Secondo le fiamme gialle, per anni il primario, con la complicità degli altri quattro medici dello stesso reparto, ha sfruttato a proprio vantaggio il regime dell’intramoenia, ovvero la pratica consentita ai medici dipendenti dell’ospedale di erogare prestazioni private fuori dal proprio orario di lavoro, utilizzando strutture ambulatoriali e diagnostiche della struttura sanitaria pubblica.

Il primario in questione, nella sua qualità di dipendente della citata azienda ospedaliera – in regime di “rapporto esclusivo” – svolgeva attività libero-professionale intramuraria ma, per gli inquirenti, dopo aver riscosso gli onorari per le visite eseguite all’interno della struttura ospedaliera, non rilasciava fatture e ometteva di versare i relativi corrispettivi dovuti. Lo stesso accadeva quando il primario effettuava visite domiciliari. Anche in questi casi, dopo aver riscosso gli onorari percepiti per le visite, non rilasciava alcuna ricevuta fiscale e non effettuava le previste comunicazioni all’azienda ospedaliera omettendo così di versare i relativi corrispettivi dovuti.

I pazienti potevano godere di un trattamento speciale: saltare le liste di attesa per gli accertamenti in ospedale ed evitare il pagamento del ticket. Spiegano infatti le fiamme gialle che il primario redigeva cartelle cliniche attestando falsamente la necessità di ricoveri urgenti per pazienti che, a ben vedere, non presentavano patologie tali da giustificare un simile trattamento, coinvolgendo nel reato di falsità ideologica quattro medici dipendenti dello stesso reparto i quali, in concorso tra di loro, firmavano false schede di ricoveri e dismissioni.
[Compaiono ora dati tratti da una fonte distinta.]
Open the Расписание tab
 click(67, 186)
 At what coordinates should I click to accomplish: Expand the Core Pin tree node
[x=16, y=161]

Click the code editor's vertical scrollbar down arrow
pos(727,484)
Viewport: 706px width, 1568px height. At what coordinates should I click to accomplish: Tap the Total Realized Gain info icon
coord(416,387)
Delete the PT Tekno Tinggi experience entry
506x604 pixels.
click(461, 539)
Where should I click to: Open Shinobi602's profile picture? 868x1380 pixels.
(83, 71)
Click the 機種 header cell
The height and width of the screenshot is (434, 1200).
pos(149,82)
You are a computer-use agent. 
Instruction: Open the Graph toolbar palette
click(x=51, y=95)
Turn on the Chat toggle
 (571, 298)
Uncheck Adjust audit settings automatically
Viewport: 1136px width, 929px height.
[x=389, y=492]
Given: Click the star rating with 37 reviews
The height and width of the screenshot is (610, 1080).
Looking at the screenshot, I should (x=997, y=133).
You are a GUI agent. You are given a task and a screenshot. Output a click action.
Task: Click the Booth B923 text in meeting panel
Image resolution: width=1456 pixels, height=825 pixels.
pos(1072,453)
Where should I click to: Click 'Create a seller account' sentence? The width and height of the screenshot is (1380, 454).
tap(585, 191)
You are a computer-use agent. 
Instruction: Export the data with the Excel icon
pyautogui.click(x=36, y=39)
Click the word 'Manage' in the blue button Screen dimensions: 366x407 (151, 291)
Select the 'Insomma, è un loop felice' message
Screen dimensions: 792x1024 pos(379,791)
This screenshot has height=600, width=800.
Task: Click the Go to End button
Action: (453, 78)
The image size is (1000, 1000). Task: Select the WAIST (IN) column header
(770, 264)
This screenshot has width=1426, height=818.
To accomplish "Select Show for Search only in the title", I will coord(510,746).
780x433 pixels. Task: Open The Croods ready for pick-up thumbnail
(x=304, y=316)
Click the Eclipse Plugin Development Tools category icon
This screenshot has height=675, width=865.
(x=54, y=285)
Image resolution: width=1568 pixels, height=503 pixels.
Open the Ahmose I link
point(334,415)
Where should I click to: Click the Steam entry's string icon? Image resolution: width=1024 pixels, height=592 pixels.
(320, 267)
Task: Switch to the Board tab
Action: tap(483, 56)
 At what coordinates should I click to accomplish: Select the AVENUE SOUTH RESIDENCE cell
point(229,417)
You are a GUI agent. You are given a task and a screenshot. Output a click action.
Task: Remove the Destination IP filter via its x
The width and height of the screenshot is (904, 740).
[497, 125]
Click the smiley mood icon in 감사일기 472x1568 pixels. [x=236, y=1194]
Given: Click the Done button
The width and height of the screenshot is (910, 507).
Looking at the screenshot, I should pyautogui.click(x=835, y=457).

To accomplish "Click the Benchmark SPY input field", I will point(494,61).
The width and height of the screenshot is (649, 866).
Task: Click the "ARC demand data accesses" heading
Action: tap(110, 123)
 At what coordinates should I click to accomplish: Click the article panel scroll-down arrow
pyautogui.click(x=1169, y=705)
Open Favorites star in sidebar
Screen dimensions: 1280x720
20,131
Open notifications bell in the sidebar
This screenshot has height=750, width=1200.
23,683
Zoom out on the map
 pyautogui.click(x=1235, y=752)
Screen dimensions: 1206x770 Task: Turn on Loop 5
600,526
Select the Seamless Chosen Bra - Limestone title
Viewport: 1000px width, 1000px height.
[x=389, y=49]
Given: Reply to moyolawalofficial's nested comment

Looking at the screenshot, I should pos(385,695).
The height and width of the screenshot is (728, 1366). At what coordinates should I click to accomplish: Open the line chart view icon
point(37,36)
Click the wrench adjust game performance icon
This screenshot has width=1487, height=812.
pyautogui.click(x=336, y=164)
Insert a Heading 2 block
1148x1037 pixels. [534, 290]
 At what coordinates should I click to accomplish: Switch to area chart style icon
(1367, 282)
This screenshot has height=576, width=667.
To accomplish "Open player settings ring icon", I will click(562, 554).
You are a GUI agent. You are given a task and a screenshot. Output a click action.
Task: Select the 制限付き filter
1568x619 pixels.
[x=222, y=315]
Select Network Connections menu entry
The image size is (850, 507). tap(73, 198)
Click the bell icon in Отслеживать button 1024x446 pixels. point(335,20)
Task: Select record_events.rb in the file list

Con questo sistema il paziente evitava i lunghi tempi delle liste di attesa dell’ospedale ed il pagamento del ticket, che restava totalmente a carico del servizio sanitario nazionale mentre il medico, dopo aver riscosso gli onorari per le visite private eseguite all’interno della struttura ospedaliera non emetteva ai pazienti alcuna ricevuta e contemporaneamente non versava all’azienda i corrispettivi previsti dal regime di intramoenia, pari al 15% della tariffa.

Per gli inquirenti si è trattato di una gestione assolutamente privatistica della struttura pubblica. Gli accertamenti dei finanzieri sono tutt’ora in corso anche per quantificare il danno erariale complessivo “considerata la molteplicità di episodi illeciti commessi negli anni”.